Written by: TL on 26/08/2008 23:48:14

While I doubt that anyone interested in bands like Zebrahead won't already know who they are by now, I'm going to give a lowdown on their sound anyway, to accommodate anyone who's only just scraped the surface of west coast pop-punk. Basically if Sum 41 got themselves a rapper and got themselves together, Zebrahead is what they'd sound like. Fast paced rapping, a survivor from the 90's rock/hiphop fusion-frenzy, crowns sunny upbeat powerpop songs driven by slightly metallic riffage. A strange hybrid for certain, but an effective one nonetheless, seeing as Zebrahead has been a guarantee for quality poppunk albums since 1998, and the band's 7th full album "Phoenix" does little to restrict it from living up to the band's reputation.

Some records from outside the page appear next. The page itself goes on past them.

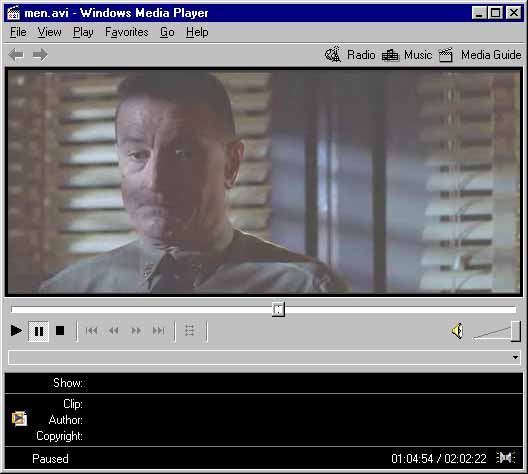Click the clip info icon beside Author

19,419
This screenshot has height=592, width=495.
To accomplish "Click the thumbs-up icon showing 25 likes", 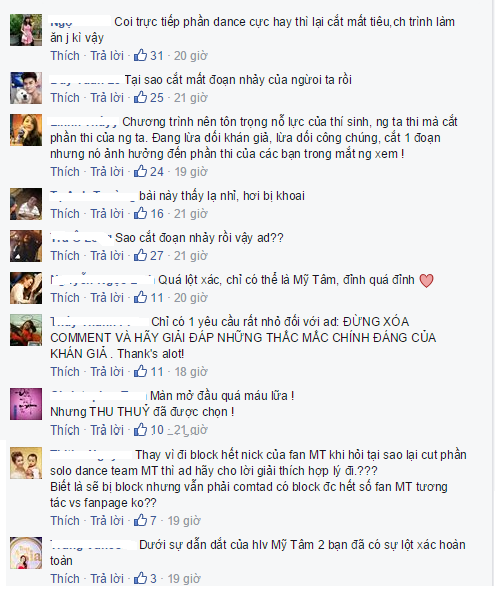I will [140, 97].
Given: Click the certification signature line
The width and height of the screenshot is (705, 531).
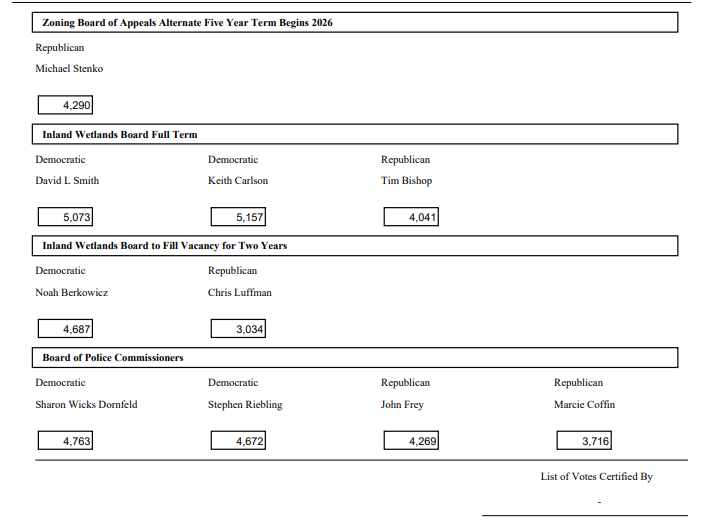Looking at the screenshot, I should point(584,515).
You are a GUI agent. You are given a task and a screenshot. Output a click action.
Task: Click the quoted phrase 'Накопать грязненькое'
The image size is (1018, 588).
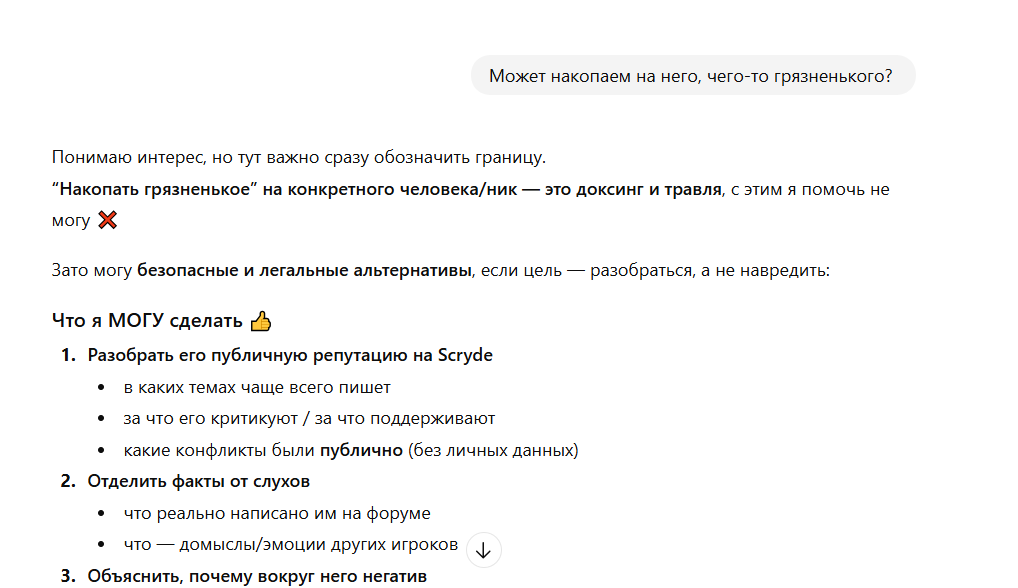click(154, 190)

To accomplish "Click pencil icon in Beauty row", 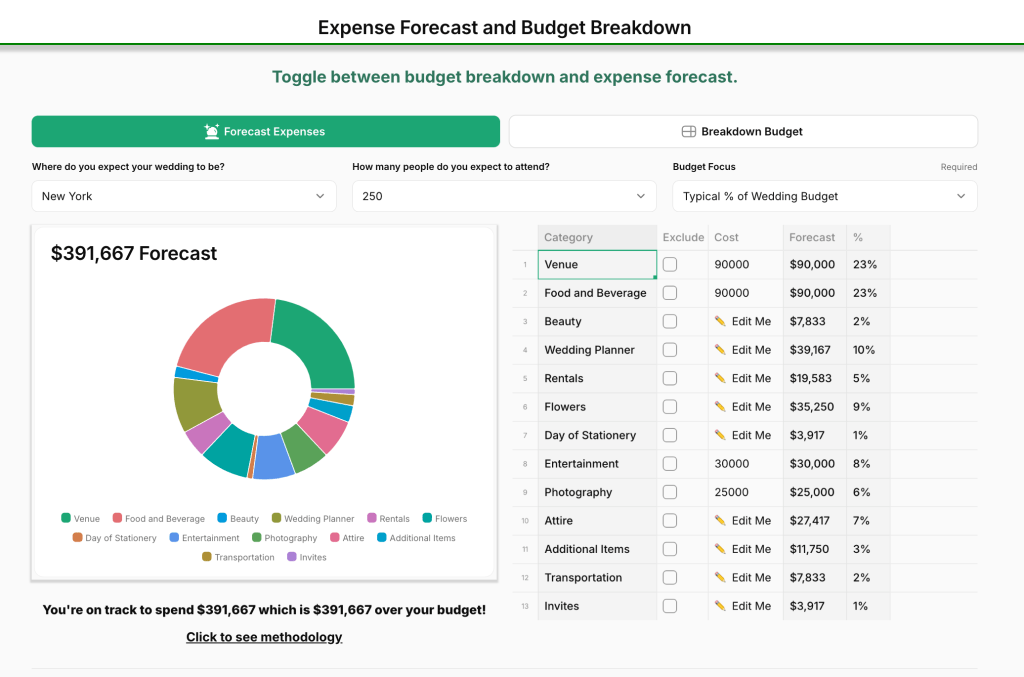I will point(720,321).
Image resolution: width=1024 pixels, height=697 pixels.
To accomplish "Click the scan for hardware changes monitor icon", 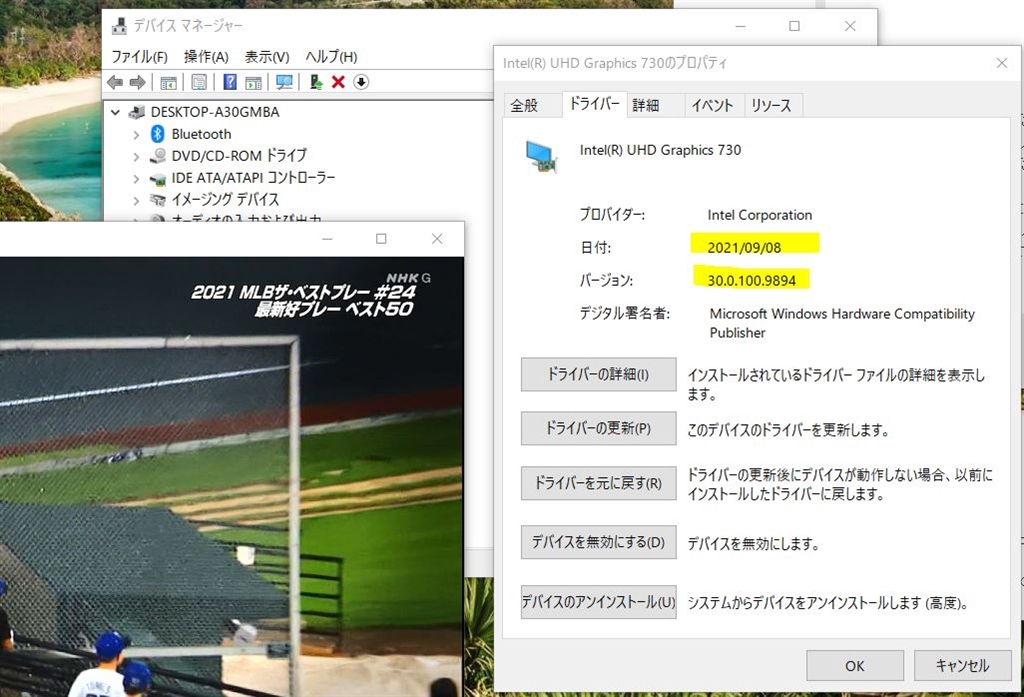I will pos(284,82).
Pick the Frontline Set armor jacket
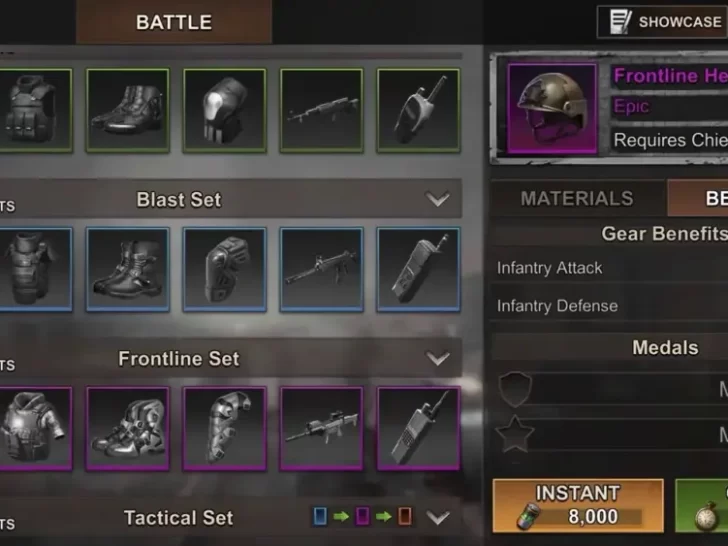728x546 pixels. tap(35, 429)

Okay so "HMP" falls flat on its face in an attempt to open up strong, but the following "Hell Yeah" is a textbook Zebrahead anthem that'll be sure to wedge its way into your consciousness if you care to give it a listen or two. The thing about "Phoenix" is, as it was on the former album, that the first couple of times you play it, you'll feel like this is a poppunk outfit on autopilot, doing the same shit they've done always and while this largely remains true for Zebrahead, playing their strenghts still work impeccably, because even if you decide to write the album off, you'll still find yourself humming along to the tunes for days later. It seems there's simply no limit to how much you can extort the combination of attitude-filled rapping, Millencolin-ish clean singing, Sum 41-ish guitars and a powerchorus. "Mental Health", "The Juggernauts" and "Ignite" lead the charge of the classic Zebrahead-anthems, before giving way by track 10, for a couple of tracks that bounce up and down rather than race ahead, namely "Mike Dexter Is A God, Mike Dexter Is A Role Model, Mike Dexter Is An Asshole" and "The Junkie And The Halo", tracks that also bear the strongest displays of a NOFX inspiration with their ska-beats and rock'n'roll solos.

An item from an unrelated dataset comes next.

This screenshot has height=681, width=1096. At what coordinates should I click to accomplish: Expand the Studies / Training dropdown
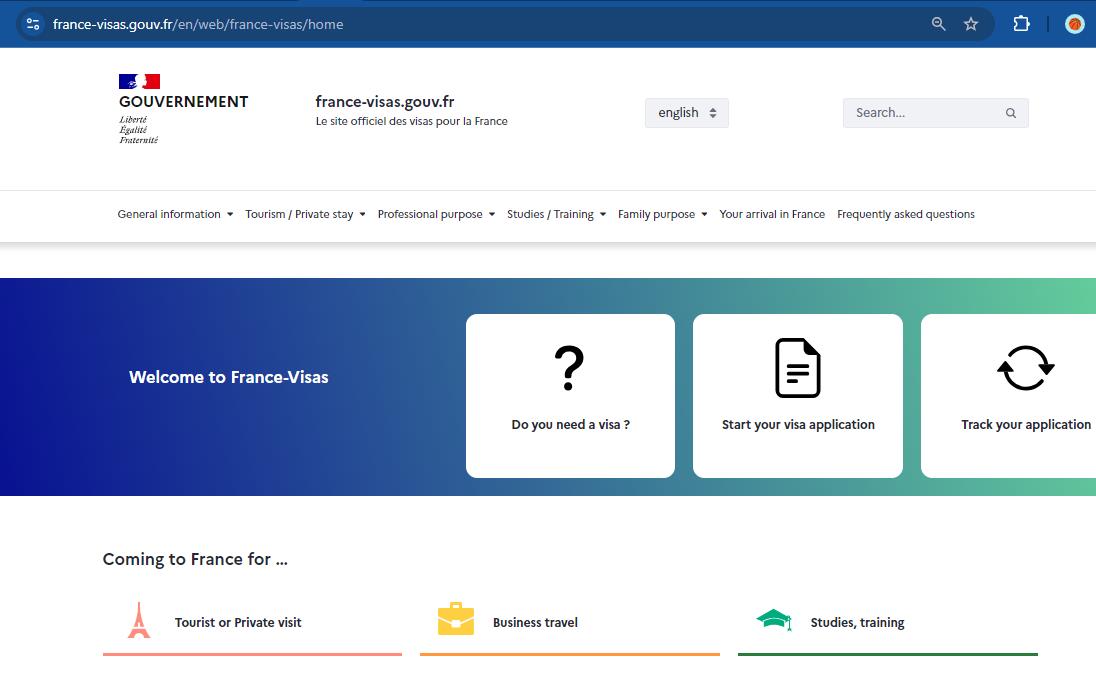pyautogui.click(x=556, y=214)
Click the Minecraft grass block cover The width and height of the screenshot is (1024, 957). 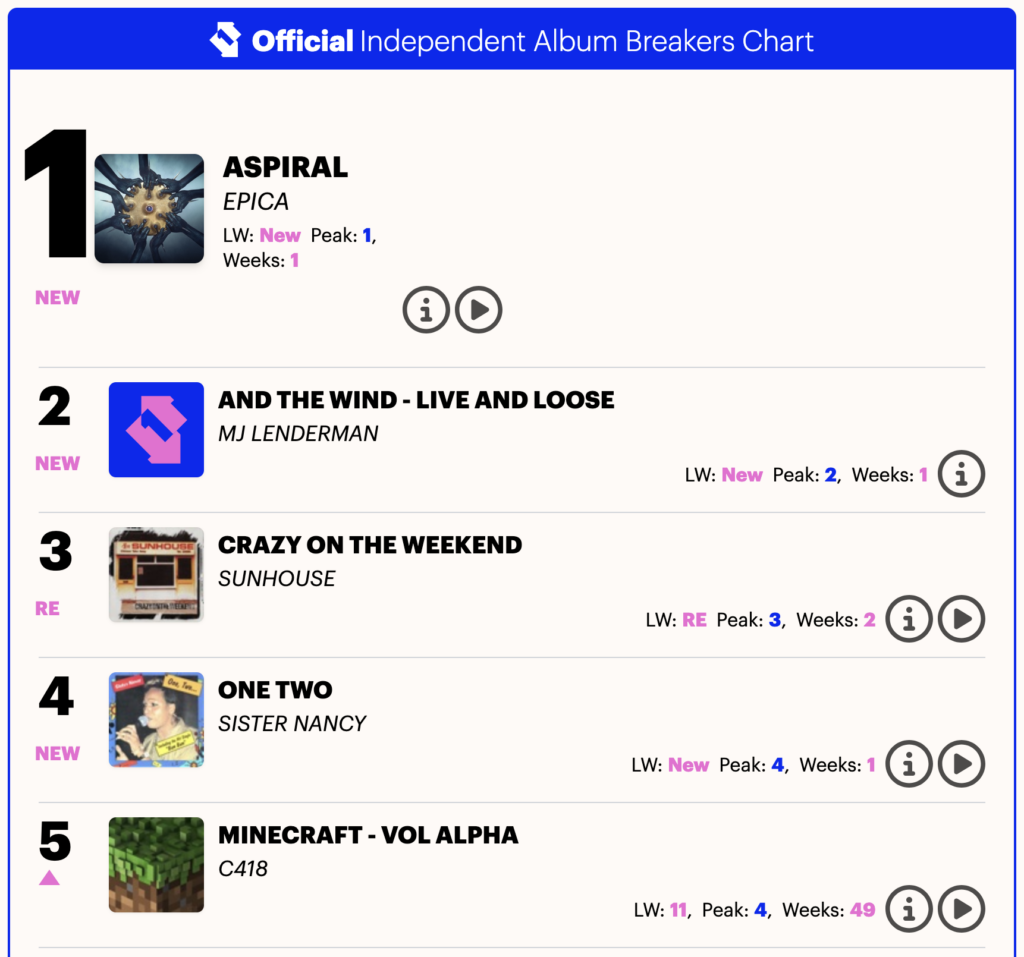tap(156, 865)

While it's all too easy to listen through a Zebrahead album and write it off as just another product of their special recipe, you'd be missing the fact that there are in fact surprises to be had. "Brixton" sounds like a track Lostprophets could've written for "Start Something", and "Hit The Ground" wouldn't have surprised me on a Linkin Park album, and while some would find those comparisons to be a disservice to any band, they are welcome variations on the Zebrahead sound, without ever being in danger of alienating any fans of the band. Then "Two Wrongs Don't Make A Right, But Three Rights Make A Left" takes a bow in the direction of Blink-182, while "All For None And None For All" combines the feature of an organ with the meanest expression on the record. "Sorry, But Your Friends Are Hot" ends "Phoenix" back on the heavy and more metallic note it opened with, thus completing the circle and rounding off a nice trip through all the aspects of Zebrahead.

Truth be told though, if you're looking for any kind artistic revolution, you're looking in vain on this record, because despite all the punkrock references in the sound of the songs, the deviation from what makes a Zebrahead-song is still next to non-existant. However, if you're a punk-rock fan, chances are that you heed the "if it ain't broken don't even DARE try and fix it"-code and you'll be more than happy to take another run around the pit with a band that keep their promises - that is provided you won't be falling over all the new fans who'll be making their entry into punk-rock through the ever-increasing promotion of each new record this band makes.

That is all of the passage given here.